Behind us, I heard horrific screams I wasn’t sure I’d ever live to forget. I clung to Brody’s hand and let him pull me after him. We ran headlong down badly lit concrete hallways that forked in multiple directions. The lower gravity on Phobos made it difficult to control where I ran, with my steps launching me in directions I didn’t want to go. Brody was constantly yanking me after him, and pulling me back into place. To me, it felt like he chose pathways at random, darting down each with little warning. I jump-ran until my body ached as much as my bruised cheek. Eventually I stumbled and fell, tripped by the stupid canvas slip-ons.
Brody caught me before I could face-plant on the concrete. He pulled me up and against him, holding me hard to his chest.
“This place is a shifting maze,” he explained as he stroked my back. “In the event of a prison break, the AI queenmind shifts the pieces to control prisoner movements. There’s no such thing as a perfect jailing system so breakouts do happen, no matter what One Gov tells you.”
“Then how do we get out?” I panted into his chest.
“Vieira gave me the access override codes to hack the queenmind and the floor plan to the maze. I’ve essentially shut down the whole prison and we have ten minutes before the queenmind automatically reboots it. In that time, we need to get to the launch area where the prisoner transfer jet is docked. Then I fly us out of here. Easy.”
“And if it takes more than ten minutes?”
“Then we’re crushed when the maze shifts and repositions itself.”

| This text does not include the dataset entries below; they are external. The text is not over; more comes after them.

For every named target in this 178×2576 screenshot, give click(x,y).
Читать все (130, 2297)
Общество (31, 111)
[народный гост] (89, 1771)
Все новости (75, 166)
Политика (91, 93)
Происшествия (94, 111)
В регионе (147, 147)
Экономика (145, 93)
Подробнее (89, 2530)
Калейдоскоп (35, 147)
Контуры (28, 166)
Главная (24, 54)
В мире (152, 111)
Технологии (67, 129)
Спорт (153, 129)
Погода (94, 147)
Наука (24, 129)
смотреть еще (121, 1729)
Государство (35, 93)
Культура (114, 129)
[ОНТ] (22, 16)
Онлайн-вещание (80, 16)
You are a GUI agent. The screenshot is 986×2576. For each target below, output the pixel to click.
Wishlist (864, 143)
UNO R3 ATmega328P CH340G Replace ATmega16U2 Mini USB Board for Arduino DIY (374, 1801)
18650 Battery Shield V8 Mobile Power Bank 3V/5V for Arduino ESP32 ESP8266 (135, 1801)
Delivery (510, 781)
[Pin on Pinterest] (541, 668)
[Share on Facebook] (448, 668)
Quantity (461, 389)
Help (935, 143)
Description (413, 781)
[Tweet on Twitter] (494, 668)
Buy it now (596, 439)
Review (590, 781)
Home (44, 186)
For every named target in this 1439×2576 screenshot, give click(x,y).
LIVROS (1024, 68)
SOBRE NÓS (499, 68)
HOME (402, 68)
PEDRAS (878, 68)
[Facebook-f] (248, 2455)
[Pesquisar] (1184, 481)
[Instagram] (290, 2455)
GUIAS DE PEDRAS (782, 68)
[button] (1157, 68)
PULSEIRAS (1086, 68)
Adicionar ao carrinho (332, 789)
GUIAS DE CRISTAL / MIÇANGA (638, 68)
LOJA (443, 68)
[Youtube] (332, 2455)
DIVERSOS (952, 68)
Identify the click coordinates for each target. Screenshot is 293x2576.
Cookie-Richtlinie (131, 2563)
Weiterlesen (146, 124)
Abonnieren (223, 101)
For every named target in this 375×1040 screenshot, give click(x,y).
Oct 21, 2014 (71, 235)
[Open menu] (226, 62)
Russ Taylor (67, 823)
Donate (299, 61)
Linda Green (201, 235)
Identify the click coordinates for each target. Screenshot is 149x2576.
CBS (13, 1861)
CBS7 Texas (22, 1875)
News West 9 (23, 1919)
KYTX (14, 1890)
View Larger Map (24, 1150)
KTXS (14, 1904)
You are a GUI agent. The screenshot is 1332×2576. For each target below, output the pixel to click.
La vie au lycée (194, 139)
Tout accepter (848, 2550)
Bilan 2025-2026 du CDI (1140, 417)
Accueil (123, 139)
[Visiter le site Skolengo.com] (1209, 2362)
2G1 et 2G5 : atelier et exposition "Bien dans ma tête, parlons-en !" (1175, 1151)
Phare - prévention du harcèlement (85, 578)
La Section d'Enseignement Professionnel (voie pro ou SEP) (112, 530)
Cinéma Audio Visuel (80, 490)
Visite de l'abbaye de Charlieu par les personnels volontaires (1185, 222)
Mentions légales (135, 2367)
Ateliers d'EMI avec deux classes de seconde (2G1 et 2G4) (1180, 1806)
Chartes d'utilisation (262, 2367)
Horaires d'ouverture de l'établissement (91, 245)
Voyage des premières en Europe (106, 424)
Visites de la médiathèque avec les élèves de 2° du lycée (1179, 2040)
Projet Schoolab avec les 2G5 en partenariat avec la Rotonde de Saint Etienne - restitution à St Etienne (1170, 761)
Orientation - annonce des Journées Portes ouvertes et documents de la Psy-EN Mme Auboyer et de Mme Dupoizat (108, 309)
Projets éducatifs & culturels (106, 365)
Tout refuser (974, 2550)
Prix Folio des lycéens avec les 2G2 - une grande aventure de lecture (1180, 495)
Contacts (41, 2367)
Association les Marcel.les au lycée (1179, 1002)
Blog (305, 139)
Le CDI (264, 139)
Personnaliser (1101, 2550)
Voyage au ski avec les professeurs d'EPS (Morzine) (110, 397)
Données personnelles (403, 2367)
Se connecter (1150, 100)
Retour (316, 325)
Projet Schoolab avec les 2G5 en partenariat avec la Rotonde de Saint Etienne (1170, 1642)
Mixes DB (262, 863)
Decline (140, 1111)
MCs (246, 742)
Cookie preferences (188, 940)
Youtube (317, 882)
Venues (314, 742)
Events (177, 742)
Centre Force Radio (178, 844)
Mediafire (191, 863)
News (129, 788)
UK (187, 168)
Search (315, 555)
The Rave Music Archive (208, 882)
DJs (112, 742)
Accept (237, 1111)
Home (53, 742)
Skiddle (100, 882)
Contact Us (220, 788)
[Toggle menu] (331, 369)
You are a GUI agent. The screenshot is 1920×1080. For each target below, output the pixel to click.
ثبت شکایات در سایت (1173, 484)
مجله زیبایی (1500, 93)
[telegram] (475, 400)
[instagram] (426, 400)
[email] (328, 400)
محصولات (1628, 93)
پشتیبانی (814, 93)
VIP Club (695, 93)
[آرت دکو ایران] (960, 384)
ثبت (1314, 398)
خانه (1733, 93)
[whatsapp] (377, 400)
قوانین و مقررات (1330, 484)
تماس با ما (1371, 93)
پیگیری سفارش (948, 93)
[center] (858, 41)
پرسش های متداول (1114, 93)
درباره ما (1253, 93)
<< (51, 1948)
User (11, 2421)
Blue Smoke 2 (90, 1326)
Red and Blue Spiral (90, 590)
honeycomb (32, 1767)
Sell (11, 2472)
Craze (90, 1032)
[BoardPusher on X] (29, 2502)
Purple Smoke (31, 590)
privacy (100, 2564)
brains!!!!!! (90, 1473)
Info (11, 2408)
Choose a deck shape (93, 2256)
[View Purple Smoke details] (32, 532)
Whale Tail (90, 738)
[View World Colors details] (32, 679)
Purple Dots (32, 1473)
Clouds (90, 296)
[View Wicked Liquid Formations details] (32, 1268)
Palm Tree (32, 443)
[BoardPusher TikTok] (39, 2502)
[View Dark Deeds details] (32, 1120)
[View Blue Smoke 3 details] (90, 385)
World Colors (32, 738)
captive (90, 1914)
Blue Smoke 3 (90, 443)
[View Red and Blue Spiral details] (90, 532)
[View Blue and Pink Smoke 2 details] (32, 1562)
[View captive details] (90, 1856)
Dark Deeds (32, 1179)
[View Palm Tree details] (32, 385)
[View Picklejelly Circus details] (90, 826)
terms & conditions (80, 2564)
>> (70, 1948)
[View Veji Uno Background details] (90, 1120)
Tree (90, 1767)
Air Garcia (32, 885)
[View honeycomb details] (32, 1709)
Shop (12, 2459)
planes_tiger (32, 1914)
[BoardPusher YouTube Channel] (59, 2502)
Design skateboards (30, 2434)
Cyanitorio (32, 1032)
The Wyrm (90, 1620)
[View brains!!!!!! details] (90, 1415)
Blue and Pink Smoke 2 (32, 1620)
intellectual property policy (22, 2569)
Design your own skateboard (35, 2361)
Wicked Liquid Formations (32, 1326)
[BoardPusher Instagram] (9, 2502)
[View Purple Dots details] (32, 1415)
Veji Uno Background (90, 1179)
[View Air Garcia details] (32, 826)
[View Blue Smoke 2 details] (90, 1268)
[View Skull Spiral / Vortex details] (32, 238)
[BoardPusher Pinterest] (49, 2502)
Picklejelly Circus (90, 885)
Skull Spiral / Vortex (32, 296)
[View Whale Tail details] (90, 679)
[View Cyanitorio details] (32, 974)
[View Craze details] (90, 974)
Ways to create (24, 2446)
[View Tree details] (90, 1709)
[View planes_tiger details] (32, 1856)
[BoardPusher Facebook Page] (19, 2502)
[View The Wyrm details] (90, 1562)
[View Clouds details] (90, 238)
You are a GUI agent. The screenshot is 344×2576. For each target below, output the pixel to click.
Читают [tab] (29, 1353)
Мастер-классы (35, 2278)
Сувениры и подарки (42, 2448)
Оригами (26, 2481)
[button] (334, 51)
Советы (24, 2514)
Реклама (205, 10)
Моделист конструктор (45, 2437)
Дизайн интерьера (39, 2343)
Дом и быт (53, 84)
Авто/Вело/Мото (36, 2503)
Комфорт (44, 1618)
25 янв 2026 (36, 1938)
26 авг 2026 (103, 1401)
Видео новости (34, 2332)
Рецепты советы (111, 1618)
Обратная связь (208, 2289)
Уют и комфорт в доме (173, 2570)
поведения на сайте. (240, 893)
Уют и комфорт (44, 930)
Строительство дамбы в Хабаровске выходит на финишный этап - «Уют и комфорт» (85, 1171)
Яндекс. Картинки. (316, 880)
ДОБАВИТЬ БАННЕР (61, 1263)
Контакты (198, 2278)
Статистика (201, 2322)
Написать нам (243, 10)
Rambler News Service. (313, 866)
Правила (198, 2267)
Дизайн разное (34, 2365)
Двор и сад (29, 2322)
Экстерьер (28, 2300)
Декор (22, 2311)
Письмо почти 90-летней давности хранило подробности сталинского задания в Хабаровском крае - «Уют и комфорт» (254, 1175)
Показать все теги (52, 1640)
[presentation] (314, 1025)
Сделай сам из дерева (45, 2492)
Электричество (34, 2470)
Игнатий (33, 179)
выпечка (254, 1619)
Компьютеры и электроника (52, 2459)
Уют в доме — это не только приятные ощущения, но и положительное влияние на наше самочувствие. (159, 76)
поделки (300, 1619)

“Why not just create a system to put everyone back in their cells instead of killing them?”
“Because if you can escape Phobos, you don’t get a second chance to redeem yourself. Death is the only option,” he said, pushing me back onto my feet. “Can you run? I estimate we’ve just lost a minute on this informative chat.”
I nodded grimly. “Can you really fly a jet?”
He grinned, apparently high on adrenaline. “Babe, I can fly anything.”
We resumed running down more hallways, Brody leading us unerringly. At last, the screams behind us faded, either because we were too far away or Alexei had finished whatever he was doing. But then I could hear other sounds: the grinding of cement sliding against cement. In the distance at first, then much closer. Brody swept me up over his shoulder since I wasn’t fast enough and kept bouncing everywhere in the awful low gravity. He put on a burst of speed that made me gasp and cling to him. I heard more walls shifting, sounding like it came from behind, beside, then on top of us. The floor beneath us began to tremble, then buck like a wild animal.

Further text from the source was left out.